Schließung des Meléndez-Instituts wurde aufgehoben


Ungewissheit um die „magischen Pulver“ geht weiter

Trotz aller Bemühungen der kanarischen Gesundheitsbehörden, bislang sind sie in ihrem umstrittenen Kampf gegen den Biochemiker Enrique Meléndez Hevia keinen Schritt weiter gekommen.

Meléndez Hevia, Gründer des „Instituts für Zellstoffwechsel“ auf Teneriffa, hatte in langjähriger Forschungsarbeit zwei Nahrungsergänzungsmittel in Pulverform entwickelt, Factor 1 und Factor 2 genannt, die hauptsächlich aus Aminosäuren bestehen und erstaunliche Erfolge bei diversen Krankheiten erzielt haben sollen.

Nachdem verschiedene Nebenwirkungen aufgetreten sein sollen, die allerdings noch nicht offiziell als Nebenwirkung der Produkte nachgewiesen werden konnten, begann von öffentlicher Seite eine Hetzkampagne gegen den Biochemiker.

Seine Präparate, die als Medikamente klassifiziert wurden, sollten beschlagnahmt und das Institut geschlossen werden.
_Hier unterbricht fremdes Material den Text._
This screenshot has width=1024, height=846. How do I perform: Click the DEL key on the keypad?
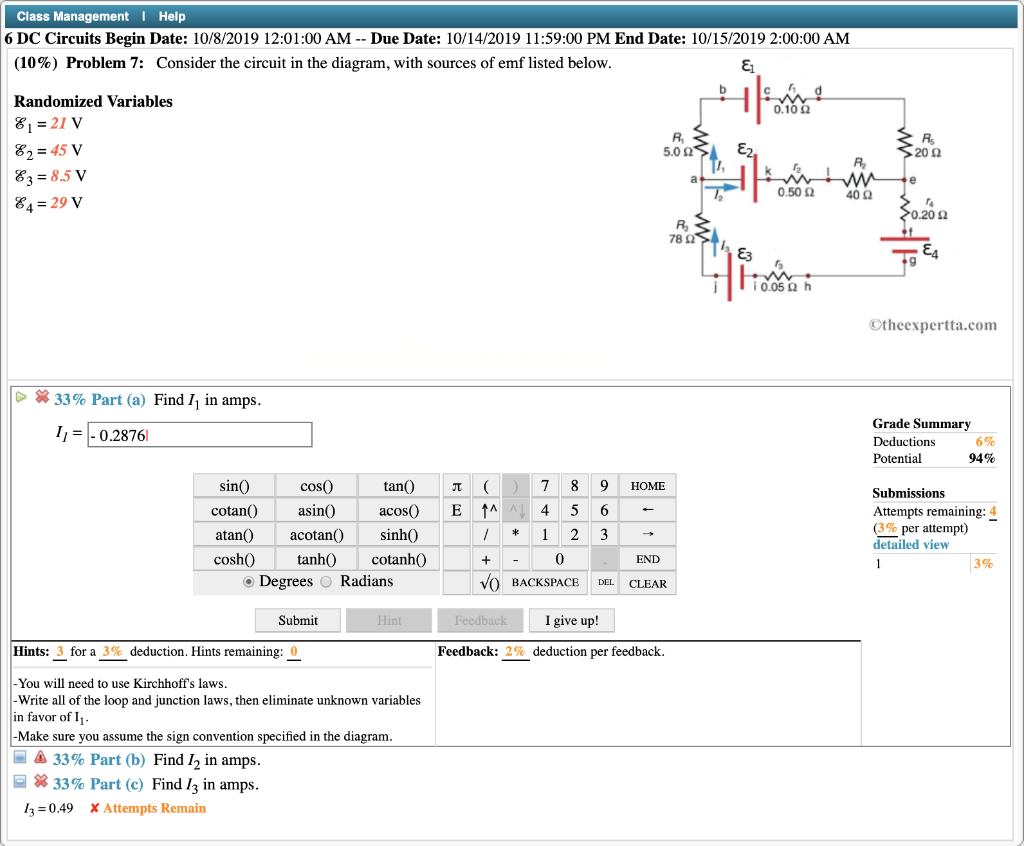(606, 582)
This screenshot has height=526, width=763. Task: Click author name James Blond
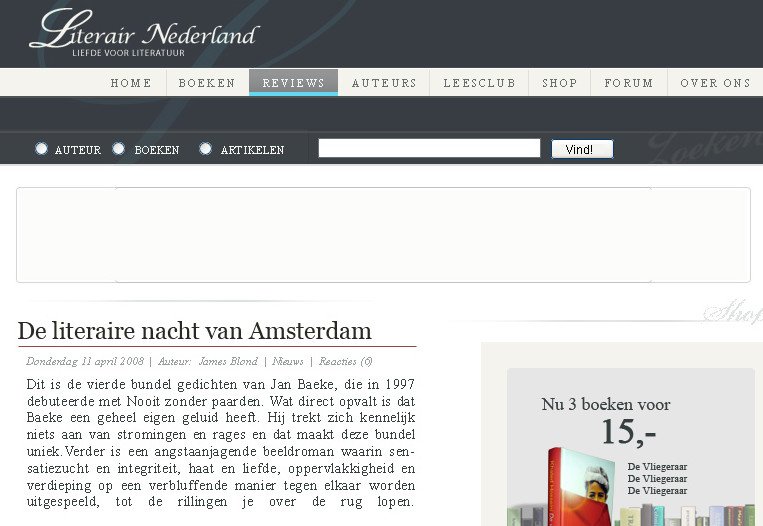(x=228, y=362)
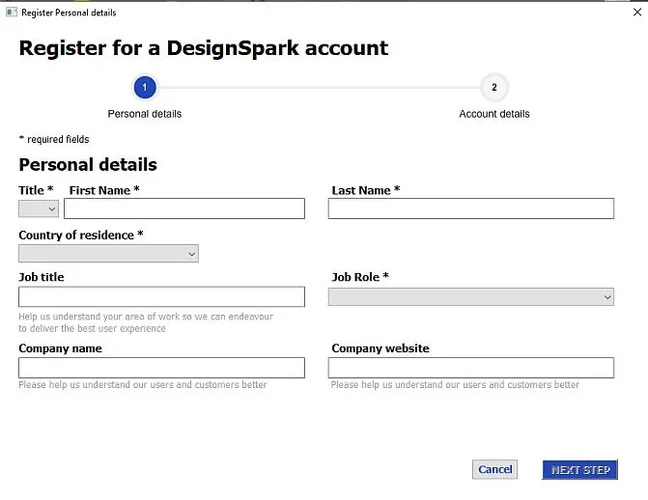The width and height of the screenshot is (648, 500).
Task: Click the step 2 circle indicator
Action: point(494,88)
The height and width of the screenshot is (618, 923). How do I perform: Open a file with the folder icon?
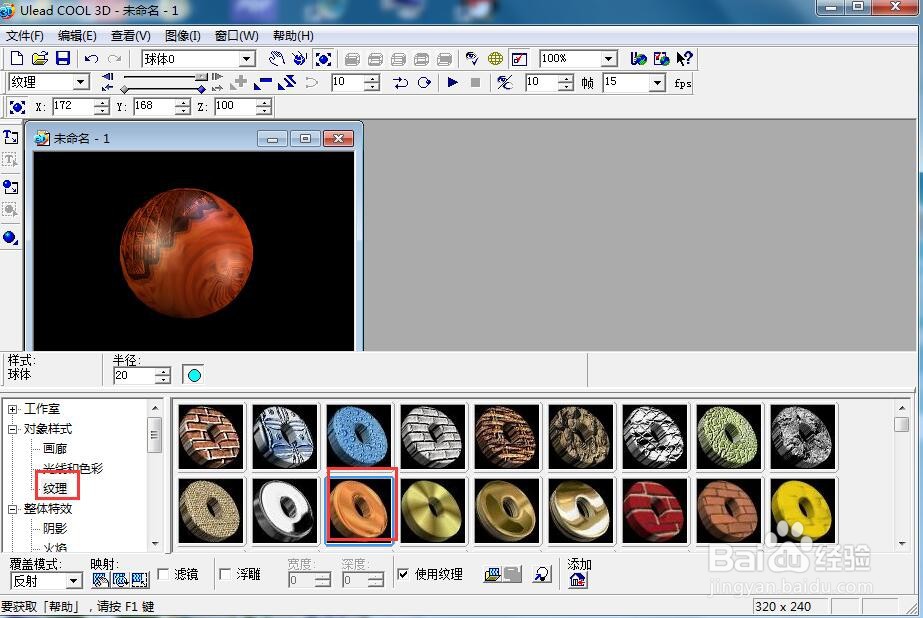click(x=40, y=59)
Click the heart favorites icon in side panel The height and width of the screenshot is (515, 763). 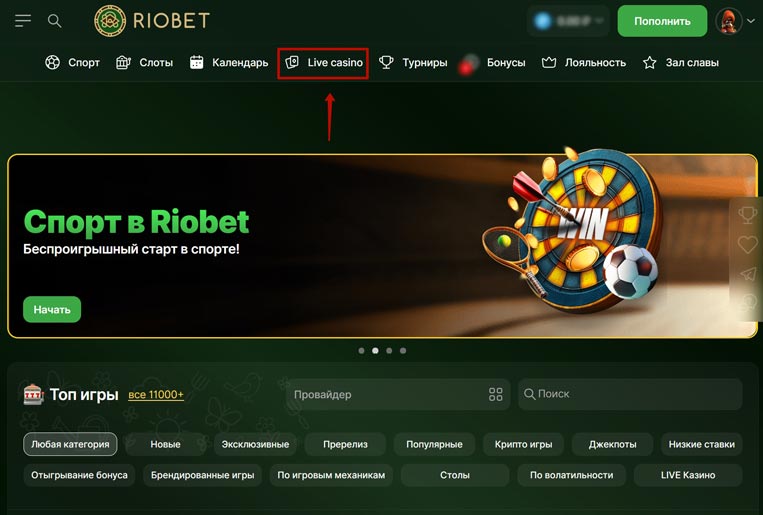coord(747,244)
Bislang jedoch ohne Erfolg. Denn jetzt hat ein Gericht den Schließungserlass des kanarischen Gesundheitsressorts annullieren lassen. Auch darf das Institut nicht mehr zur Beschlagnahmung der Präparate betreten werden.

Eligio Hernández, Anwalt von Meléndez Hevia, zeigte sich zufrieden über die Gerichtsbeschlüsse. „Damit wird nur bestätigt, was wir immer gesagt haben“, meinte er unter anderem.